*** Data provided

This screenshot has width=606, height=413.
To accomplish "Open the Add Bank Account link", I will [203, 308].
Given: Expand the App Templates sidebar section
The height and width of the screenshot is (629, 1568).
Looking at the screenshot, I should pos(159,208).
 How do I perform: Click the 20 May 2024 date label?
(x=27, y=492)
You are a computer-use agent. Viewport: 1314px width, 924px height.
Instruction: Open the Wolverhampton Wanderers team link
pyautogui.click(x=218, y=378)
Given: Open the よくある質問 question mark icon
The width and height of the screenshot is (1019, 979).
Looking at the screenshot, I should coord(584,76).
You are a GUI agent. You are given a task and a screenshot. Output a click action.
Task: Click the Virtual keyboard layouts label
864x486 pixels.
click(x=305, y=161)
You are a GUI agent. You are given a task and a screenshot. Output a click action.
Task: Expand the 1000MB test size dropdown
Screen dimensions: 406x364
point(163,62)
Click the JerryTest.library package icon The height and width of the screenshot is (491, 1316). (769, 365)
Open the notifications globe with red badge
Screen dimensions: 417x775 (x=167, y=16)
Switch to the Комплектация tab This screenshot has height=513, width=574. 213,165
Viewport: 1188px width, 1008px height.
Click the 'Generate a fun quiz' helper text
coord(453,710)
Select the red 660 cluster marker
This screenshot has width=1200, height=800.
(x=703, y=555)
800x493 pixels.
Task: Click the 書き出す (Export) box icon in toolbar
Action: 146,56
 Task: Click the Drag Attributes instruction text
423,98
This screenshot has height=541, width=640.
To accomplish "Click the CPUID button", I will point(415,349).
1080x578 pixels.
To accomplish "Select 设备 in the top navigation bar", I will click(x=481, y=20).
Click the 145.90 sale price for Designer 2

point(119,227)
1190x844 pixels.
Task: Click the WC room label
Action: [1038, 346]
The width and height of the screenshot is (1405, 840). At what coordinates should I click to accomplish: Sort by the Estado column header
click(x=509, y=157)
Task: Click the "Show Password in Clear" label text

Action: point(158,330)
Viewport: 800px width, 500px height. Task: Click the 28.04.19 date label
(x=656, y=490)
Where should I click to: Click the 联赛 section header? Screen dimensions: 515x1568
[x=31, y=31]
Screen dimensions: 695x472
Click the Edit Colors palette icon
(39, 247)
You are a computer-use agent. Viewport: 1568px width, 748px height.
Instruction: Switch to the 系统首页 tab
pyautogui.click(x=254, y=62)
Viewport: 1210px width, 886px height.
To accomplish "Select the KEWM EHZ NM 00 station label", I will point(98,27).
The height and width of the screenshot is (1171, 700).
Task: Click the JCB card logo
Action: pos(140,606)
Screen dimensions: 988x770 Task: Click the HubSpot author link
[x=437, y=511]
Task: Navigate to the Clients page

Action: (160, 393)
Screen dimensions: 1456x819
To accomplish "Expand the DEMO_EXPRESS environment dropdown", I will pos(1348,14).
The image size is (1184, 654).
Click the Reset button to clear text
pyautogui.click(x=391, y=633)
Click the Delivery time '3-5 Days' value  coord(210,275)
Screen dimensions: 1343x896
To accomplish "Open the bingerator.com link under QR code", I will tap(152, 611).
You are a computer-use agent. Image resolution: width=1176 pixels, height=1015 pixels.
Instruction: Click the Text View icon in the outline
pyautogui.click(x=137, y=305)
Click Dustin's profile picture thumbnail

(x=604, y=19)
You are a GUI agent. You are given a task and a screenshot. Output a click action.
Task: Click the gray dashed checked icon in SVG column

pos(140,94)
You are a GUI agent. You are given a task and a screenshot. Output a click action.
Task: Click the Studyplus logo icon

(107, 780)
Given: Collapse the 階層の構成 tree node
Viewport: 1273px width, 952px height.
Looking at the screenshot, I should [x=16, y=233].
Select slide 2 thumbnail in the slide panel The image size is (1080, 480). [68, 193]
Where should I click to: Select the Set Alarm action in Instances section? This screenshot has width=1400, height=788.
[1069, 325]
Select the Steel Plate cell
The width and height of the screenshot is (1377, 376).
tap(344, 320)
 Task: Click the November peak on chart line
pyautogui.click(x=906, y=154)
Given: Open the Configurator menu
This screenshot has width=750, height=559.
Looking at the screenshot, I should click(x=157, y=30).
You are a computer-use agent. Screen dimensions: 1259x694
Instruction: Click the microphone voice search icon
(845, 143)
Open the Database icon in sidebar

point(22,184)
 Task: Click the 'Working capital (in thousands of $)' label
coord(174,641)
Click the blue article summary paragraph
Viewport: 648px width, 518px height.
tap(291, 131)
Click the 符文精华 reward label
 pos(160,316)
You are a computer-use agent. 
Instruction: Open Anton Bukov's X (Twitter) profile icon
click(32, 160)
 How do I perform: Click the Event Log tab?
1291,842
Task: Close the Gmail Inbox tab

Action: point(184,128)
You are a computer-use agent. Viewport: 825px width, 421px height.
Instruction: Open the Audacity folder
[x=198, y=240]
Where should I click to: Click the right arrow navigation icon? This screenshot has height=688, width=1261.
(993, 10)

******

## [What you are asked to do]
Review the material and copy each line in which the word "computer" appears.

## [Output below]
You are a computer-use agent. Viewport: 1314px width, 924px height.
You are a computer-use agent. Viewport: 1568px width, 748px height.
You are a computer-use agent. Image resolution: width=1176 pixels, height=1015 pixels.
You are a computer-use agent. Screen dimensions: 1259x694
You are a computer-use agent. 
You are a computer-use agent. Viewport: 825px width, 421px height.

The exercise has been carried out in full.